- Exercise tasks
a – In the abstract on grape prenyl diphosphate synthase, in which cellular compartment does VvGDS localize?
b – Summarize the abstract on grape prenyl diphosphate synthase in two sentences.

A trans-long-chain prenyl diphosphate synthase promotes ubiquinone 10 biosynthesis in grape

Abstract Prenyl diphosphate synthase (PDS) plays indispensable roles in terpene biosynthesis. However, there is an ongoing debate regarding whether grape (Vitis vinifera) geranyl diphosphate synthase (VvGDS, VIT_15s0024g00850) can generate geranyl diphosphate (GPP), the precursor of monoterpene biosynthesis. Here, we demonstrated that VvGDS localizes in mitochondria and is an authentic trans-long-chain prenyl diphosphate synthase (thus, VvGDS was renamed VvPDS), which is essential for ubiquinone (UQ) biosynthesis. This finding is in contrast to the initial association of VvPDS with GDS activity related to monoterpene biosynthesis. VvPDS not only falls within the subgroup comprising mitochondrial trans-long-chain PDSs, which participate in UQ biosynthesis in other eukaryotes, but also exhibits a positive association with UQ10 content in different grape tissues. VvPDS cannot catalyze GPP biosynthesis using isopentenyl diphosphate (IPP) and dimethylallyl diphosphate (DMAPP) as substrates. Furthermore, VvPDS functionally complements the yeast coq1 mutation lacking mitochondrial hexaprenyl diphosphate synthase activity and catalyzes UQ10 and UQ9 biosynthesis. Transient overexpression of VvPDS in grape leaves increased UQ10 accumulation, whereas silencing VvPDS caused an obvious reduction in UQ10 content. Similarly, the stable overexpression of VvPDS enhanced UQ10 accumulation in tobacco (Nicotiana tabacum), and these UQ10-overproducing plants exhibited improved oxidative stress tolerance, primarily through enhanced reactive oxygen species-scavenging capacity. Taken together, these findings provide biochemical and genetic evidence supporting UQ biosynthesis in grape and encourage future research to reevaluate the enzymatic functions and physiological roles of angiosperm PDSs.

Saved entries
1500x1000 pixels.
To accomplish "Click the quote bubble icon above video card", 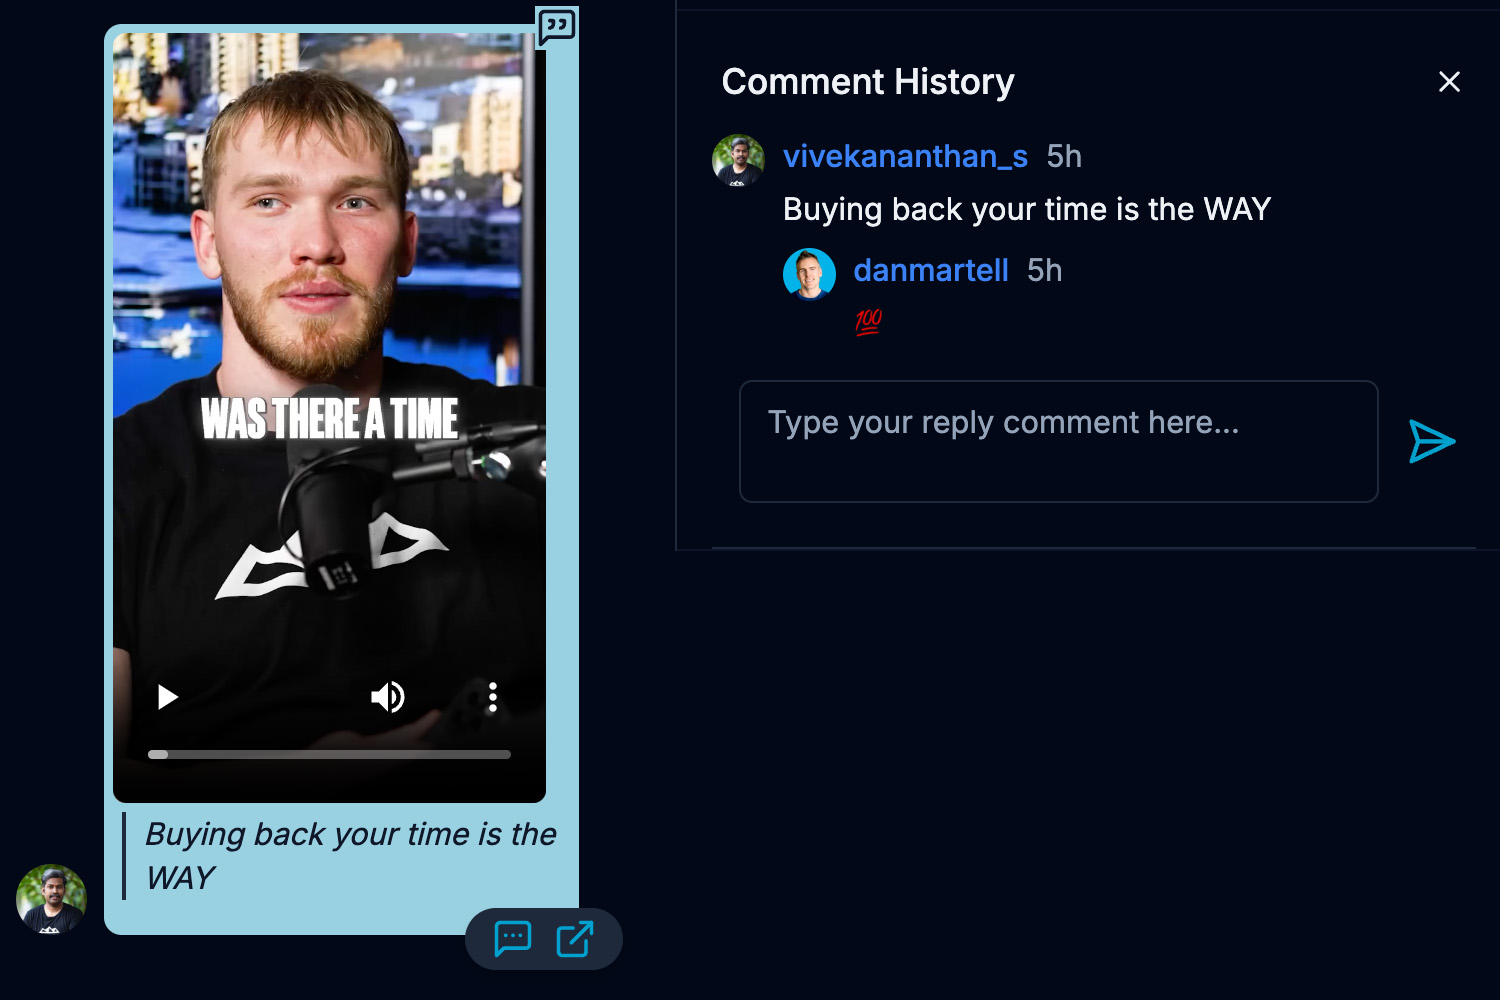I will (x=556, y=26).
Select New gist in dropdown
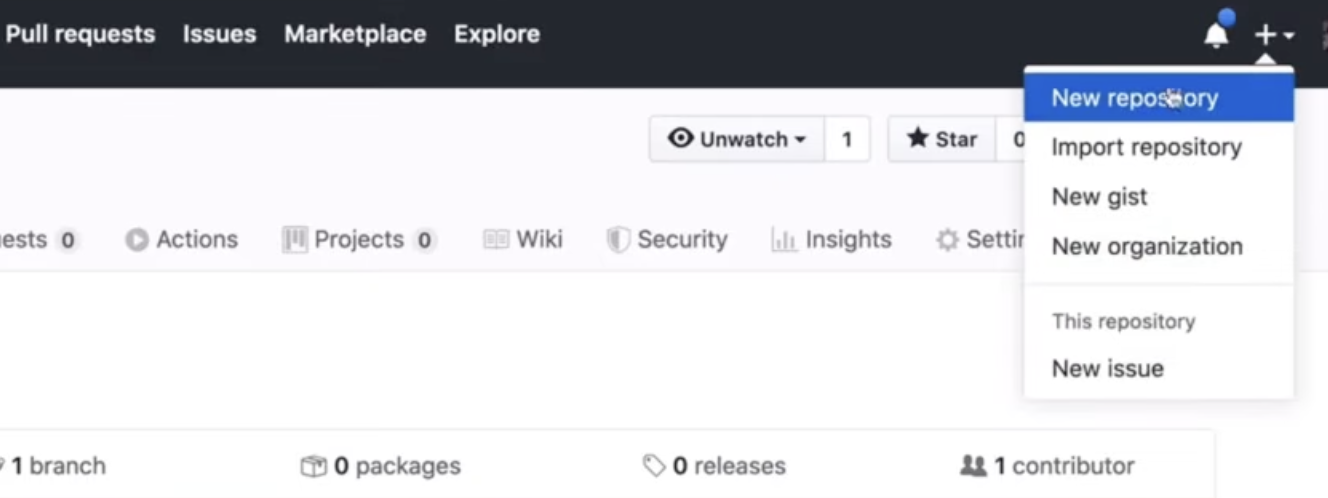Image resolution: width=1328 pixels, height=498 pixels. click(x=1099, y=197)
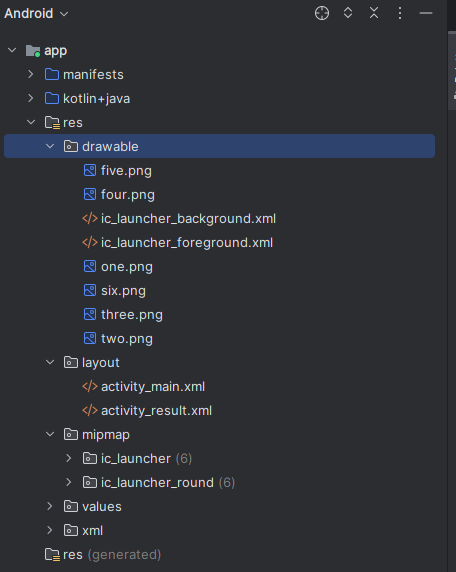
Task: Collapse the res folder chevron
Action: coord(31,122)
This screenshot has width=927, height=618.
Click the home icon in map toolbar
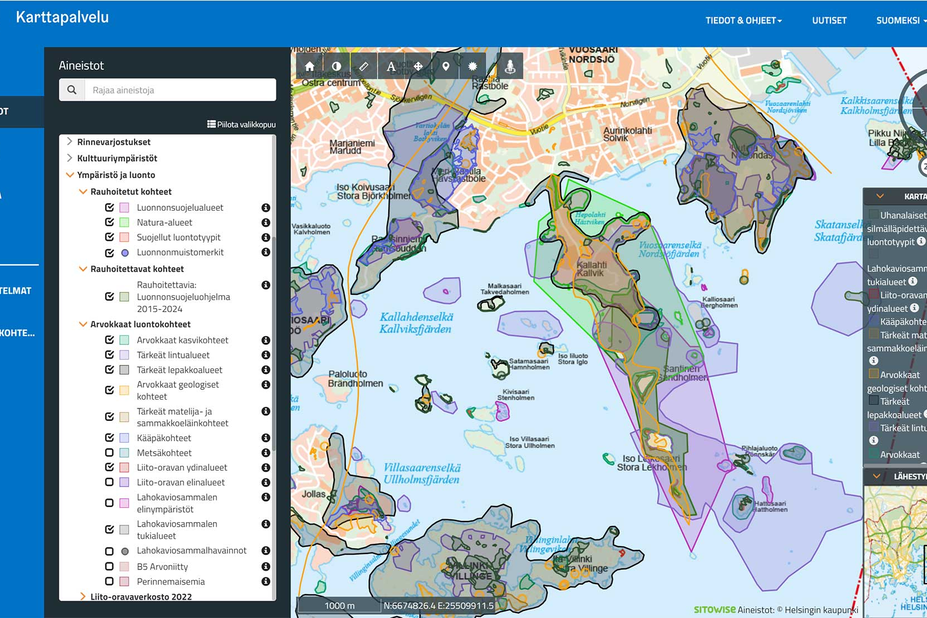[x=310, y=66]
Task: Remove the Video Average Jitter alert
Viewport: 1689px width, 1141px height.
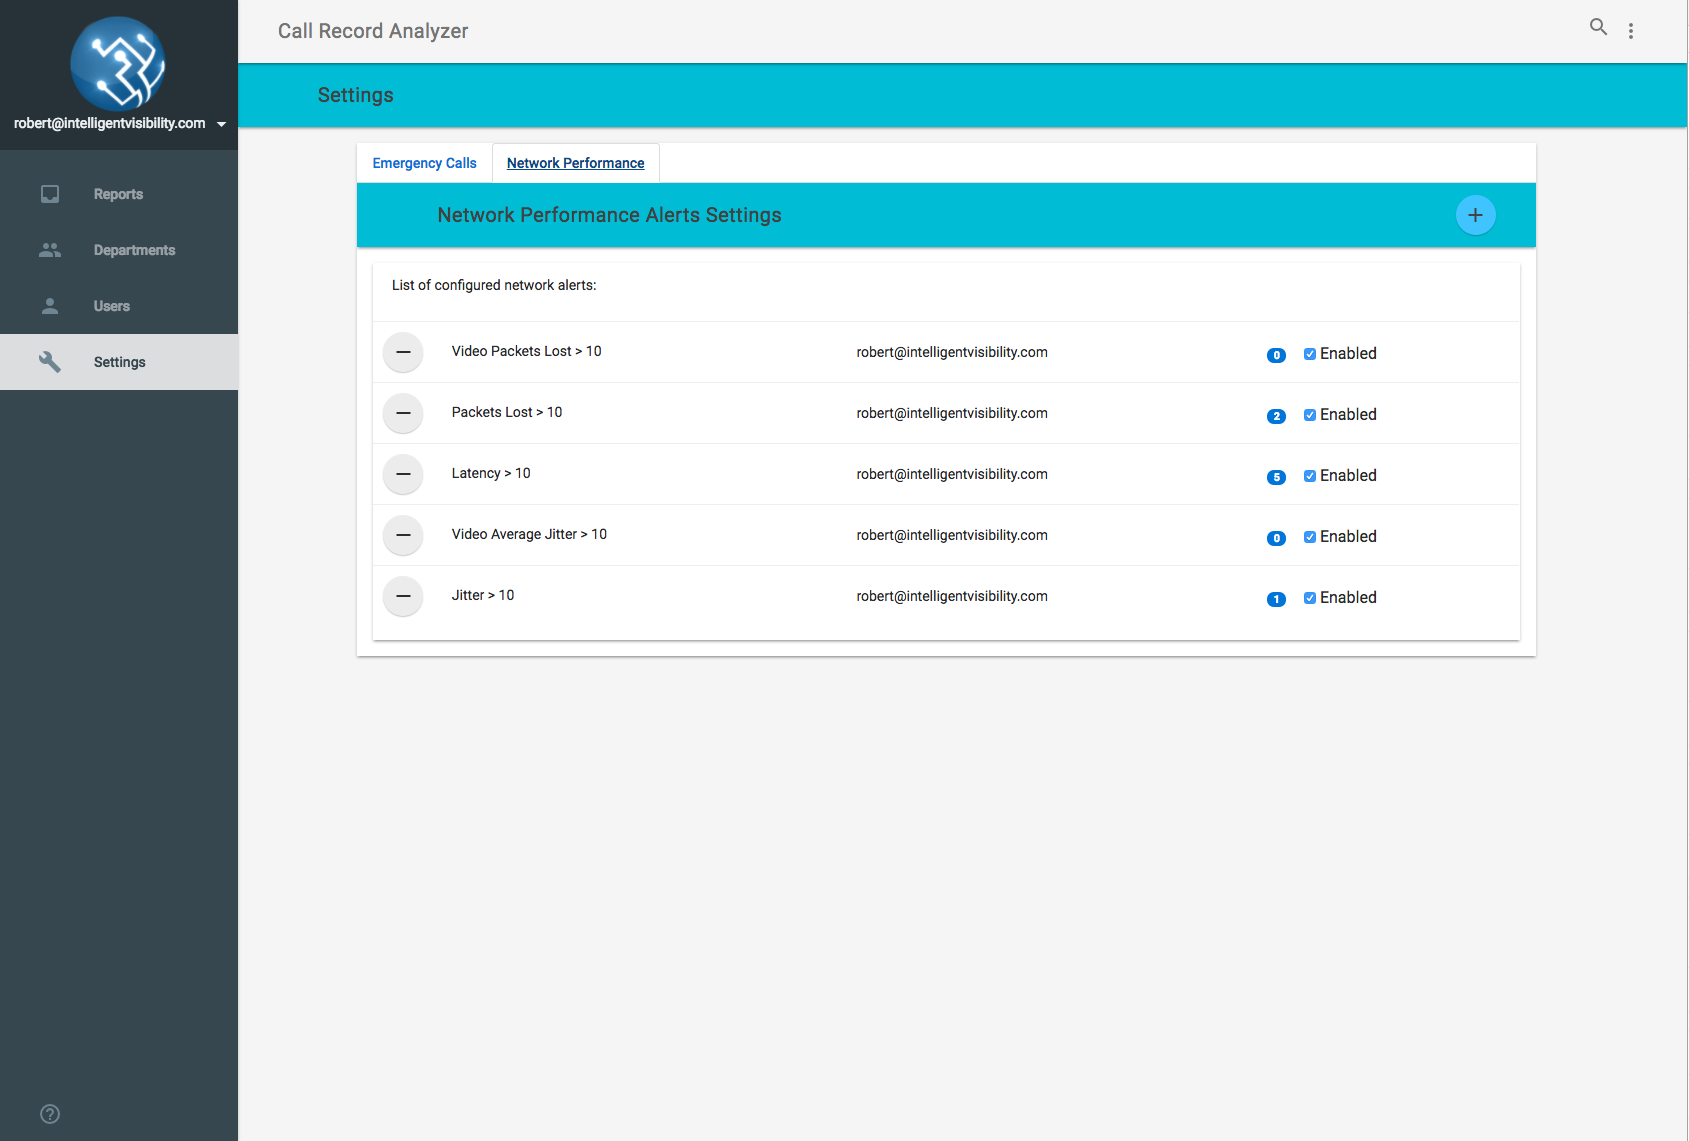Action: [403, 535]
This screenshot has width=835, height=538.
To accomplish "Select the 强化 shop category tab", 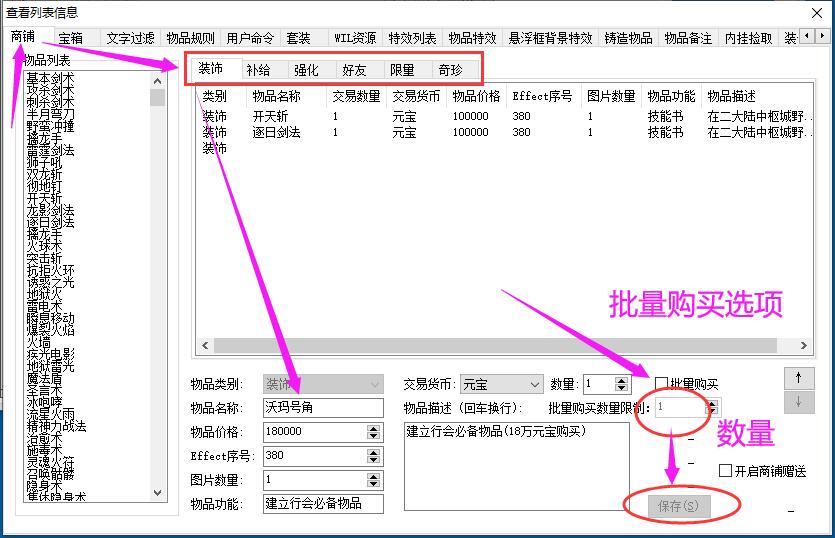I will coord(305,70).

- Numbered responses
a – VvGDS localizes in mitochondria.

b – The grape enzyme VvGDS, once associated with geranyl diphosphate synthase activity for monoterpene biosynthesis, was shown to be a mitochondrial trans-long-chain prenyl diphosphate synthase, renamed VvPDS, that cannot make geranyl diphosphate from IPP and DMAPP but is essential for ubiquinone biosynthesis. VvPDS complemented a yeast coq1 mutation, and raising or silencing its expression in grape raised or lowered UQ10 content, while its stable overexpression in tobacco increased UQ10 and improved oxidative stress tolerance.